STATED TASK
Rewrite the records below, swapping each occurrence of "icon" for "button" and leaving everything else the same.
— START PROVIDED MATERIAL —
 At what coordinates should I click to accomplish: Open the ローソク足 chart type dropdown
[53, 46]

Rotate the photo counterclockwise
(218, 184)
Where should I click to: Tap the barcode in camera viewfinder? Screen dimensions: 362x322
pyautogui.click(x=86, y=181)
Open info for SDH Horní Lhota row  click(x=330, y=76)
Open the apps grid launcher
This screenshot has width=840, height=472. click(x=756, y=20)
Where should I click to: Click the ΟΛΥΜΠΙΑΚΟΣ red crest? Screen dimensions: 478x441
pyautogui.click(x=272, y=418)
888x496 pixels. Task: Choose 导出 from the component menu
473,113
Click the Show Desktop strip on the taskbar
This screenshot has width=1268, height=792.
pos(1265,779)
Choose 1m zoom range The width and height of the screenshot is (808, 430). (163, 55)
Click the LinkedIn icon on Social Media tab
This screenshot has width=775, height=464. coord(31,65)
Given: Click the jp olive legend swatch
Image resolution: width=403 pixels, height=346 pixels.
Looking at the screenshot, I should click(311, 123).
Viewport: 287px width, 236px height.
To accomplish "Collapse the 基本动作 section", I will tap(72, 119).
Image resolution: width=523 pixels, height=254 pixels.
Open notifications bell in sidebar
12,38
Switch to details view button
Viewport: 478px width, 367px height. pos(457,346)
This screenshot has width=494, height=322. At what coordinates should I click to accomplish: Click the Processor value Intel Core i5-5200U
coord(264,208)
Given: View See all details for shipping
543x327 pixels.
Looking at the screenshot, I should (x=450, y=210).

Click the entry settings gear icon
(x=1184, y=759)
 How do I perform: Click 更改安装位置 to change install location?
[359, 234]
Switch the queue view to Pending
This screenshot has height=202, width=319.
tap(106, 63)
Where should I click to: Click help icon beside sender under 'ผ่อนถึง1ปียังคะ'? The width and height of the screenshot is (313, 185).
— END PROVIDED MATERIAL —
TASK RESPONSE
 At what coordinates should I click to accomplish: Open the ローソク足 chart type dropdown
[53, 46]

Rotate the photo counterclockwise
(218, 184)
Where should I click to: Tap the barcode in camera viewfinder? Screen dimensions: 362x322
pyautogui.click(x=86, y=181)
Open info for SDH Horní Lhota row  click(x=330, y=76)
Open the apps grid launcher
This screenshot has width=840, height=472. click(x=756, y=20)
Where should I click to: Click the ΟΛΥΜΠΙΑΚΟΣ red crest? Screen dimensions: 478x441
pyautogui.click(x=272, y=418)
888x496 pixels. Task: Choose 导出 from the component menu
473,113
Click the Show Desktop strip on the taskbar
This screenshot has width=1268, height=792.
pos(1265,779)
Choose 1m zoom range The width and height of the screenshot is (808, 430). (163, 55)
Click the LinkedIn button on Social Media tab
This screenshot has width=775, height=464. coord(31,65)
Given: Click the jp olive legend swatch
Image resolution: width=403 pixels, height=346 pixels.
Looking at the screenshot, I should click(311, 123).
Viewport: 287px width, 236px height.
To accomplish "Collapse the 基本动作 section", I will tap(72, 119).
Image resolution: width=523 pixels, height=254 pixels.
Open notifications bell in sidebar
12,38
Switch to details view button
Viewport: 478px width, 367px height. pos(457,346)
This screenshot has width=494, height=322. At what coordinates should I click to accomplish: Click the Processor value Intel Core i5-5200U
coord(264,208)
Given: View See all details for shipping
543x327 pixels.
Looking at the screenshot, I should (x=450, y=210).

Click the entry settings gear button
(x=1184, y=759)
 How do I perform: Click 更改安装位置 to change install location?
[359, 234]
Switch the queue view to Pending
This screenshot has height=202, width=319.
tap(106, 63)
Where should I click to: Click help button beside sender under 'ผ่อนถึง1ปียังคะ'? The width and height of the screenshot is (313, 185).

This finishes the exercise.